Не считай шаги, путник! Вып. 2 — страница 53 из 118

Доярки выгнали из коровника и колхозных коров. Вылинявшие, гладкие и чистые, рогули, словно ошалев от солнца и от такой внезапной свободы, забегали по двору. Они, казалось, не знали, что делать с этой свободой и с этим простором. Поддевали на рога кули соломы и трясли их, пока не вытрясали все под ноги. А если и оставалась в рогах какая соломинка, они настойчиво крутили головами, взбрыкивая, бегали по двору, пока и этот легкий груз не спадал с рогов. А то, будто задумав сдвинуть, упирались лбами в груды торфокрошки и торопливо крутя там рогами, поднимали большие облака бурой торфяной пыли.

— Ну и набегаются за ними сегодня пастухи! — заметил ты.

— Ага, сегодня они не присядут и не постоят даже, — отозвался: высокий худой мужик в шапке-ушанке, сдвинутой набок: одно ухо вверх, другое вниз.

Подумав, добавил:

— А помните, Михайлович, как еще недавно выгоняли в поле? Выгоняли — это одно только слово. Даже неудобно — на руках выносили. А которая покрепче — выйдет сама и качается, как пьяная. И ветра нет, так она от солнца валится… Вот как было!

— Было, — поддержал ты мужика и повернулся в мою сторону. — У меня совсем недавно было, когда зоотехником в «Волне революции» работал. Поехал я тогда зимой, как говорится, дугою сено косить — коровам ведь нечего давать. Поехал за Дубровно. Лесник повел меня куда-то в лес. Едем на тракторе, кусты ломаем — не видно ничего. Едва назад выехали. Чуть прицеп не перевернули. Подгнившей осоки стог забрали, привезли. Поглядел я, как накинулись коровы на эту осоку, — и такой меня страх охватил. Испугался, понес в райком заявление…

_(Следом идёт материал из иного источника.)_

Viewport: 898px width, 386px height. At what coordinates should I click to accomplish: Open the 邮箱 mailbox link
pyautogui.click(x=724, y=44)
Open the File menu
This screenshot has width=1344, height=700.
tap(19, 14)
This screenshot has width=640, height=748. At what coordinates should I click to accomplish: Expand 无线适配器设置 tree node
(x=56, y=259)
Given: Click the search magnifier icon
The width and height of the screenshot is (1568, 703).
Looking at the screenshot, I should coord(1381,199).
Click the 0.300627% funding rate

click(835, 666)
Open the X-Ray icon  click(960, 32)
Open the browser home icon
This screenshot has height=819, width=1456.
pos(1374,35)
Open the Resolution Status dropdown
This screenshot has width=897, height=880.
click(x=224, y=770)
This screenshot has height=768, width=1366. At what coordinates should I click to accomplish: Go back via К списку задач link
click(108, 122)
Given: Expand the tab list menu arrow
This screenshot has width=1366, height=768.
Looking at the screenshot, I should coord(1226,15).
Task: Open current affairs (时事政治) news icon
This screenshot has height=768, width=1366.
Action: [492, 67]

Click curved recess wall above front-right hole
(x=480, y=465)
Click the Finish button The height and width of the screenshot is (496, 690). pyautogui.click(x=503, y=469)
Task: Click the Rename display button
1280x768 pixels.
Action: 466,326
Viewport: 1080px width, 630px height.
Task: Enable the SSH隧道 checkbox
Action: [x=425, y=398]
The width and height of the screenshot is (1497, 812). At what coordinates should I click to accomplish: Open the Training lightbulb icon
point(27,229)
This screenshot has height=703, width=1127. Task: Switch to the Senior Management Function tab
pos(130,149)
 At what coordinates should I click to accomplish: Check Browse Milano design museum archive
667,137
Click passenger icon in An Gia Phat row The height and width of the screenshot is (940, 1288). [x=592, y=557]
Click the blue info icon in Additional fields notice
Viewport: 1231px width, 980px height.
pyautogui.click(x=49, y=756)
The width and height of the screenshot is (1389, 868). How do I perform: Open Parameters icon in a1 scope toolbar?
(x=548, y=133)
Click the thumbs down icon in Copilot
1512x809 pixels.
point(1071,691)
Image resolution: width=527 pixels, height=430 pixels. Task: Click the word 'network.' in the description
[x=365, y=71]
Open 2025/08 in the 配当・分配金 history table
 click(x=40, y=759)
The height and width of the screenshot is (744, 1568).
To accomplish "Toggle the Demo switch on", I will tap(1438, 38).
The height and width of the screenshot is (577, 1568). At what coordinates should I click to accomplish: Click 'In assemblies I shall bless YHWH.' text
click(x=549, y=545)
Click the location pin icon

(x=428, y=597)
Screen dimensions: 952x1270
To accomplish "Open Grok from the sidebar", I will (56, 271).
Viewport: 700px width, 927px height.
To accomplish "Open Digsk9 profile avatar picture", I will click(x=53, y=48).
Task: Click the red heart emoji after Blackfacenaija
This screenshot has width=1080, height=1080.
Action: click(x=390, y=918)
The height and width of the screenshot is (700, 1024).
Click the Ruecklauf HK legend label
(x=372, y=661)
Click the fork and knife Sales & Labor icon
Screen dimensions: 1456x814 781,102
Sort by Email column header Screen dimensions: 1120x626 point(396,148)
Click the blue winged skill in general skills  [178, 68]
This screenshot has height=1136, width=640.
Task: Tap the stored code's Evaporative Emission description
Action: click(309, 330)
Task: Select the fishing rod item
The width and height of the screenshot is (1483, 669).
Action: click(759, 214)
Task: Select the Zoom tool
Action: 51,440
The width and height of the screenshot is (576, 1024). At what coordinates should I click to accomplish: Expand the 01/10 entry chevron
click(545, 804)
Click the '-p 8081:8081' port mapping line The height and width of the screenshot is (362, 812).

Я знал, что ты когда-нибудь расскажешь про тот случай. Слушал тебя, а сам глядел на приземистые, осевшие за зиму стога, которые и теперь, когда уже выгнали коров в поле, все еще стоят непочатые. Сена, значит, хватило. Хватило и соломы. Вон там, возле Хасмановой рощи, сколько их, стогов соломы, все еще гордо возвышается на пашне: сверху серые от дождей и метелей, а раскопаешь — и как зазолотится, будто прошлогоднее солнце, солома и как запахнет она тем, тоже прошлогодним, жнивом!

Ты перехватил мой взгляд и заметил:

— Кормов нам хватило. Один стог соломы — вспомнив, как сам когда-то искал, — отдал «Волне». А вон там у нас из совхоза «Глыбочаны», из Ушачского района, солому берут. Вот уже около месяца, видно, работают. Прислали свою технику, тут прессуют и домой возят.

Ты заторопился.

— Знаешь, обязательно надо сейчас в Межколхозстрой к Пашэньке подъехать. Вот так надо!..

Мне же захотелось поближе познакомиться с Анибалевым, с анибалевцами.

— Так ты оставайся. Павел Сысоевич, наш фуражир, все тебе и покажет и расскажет.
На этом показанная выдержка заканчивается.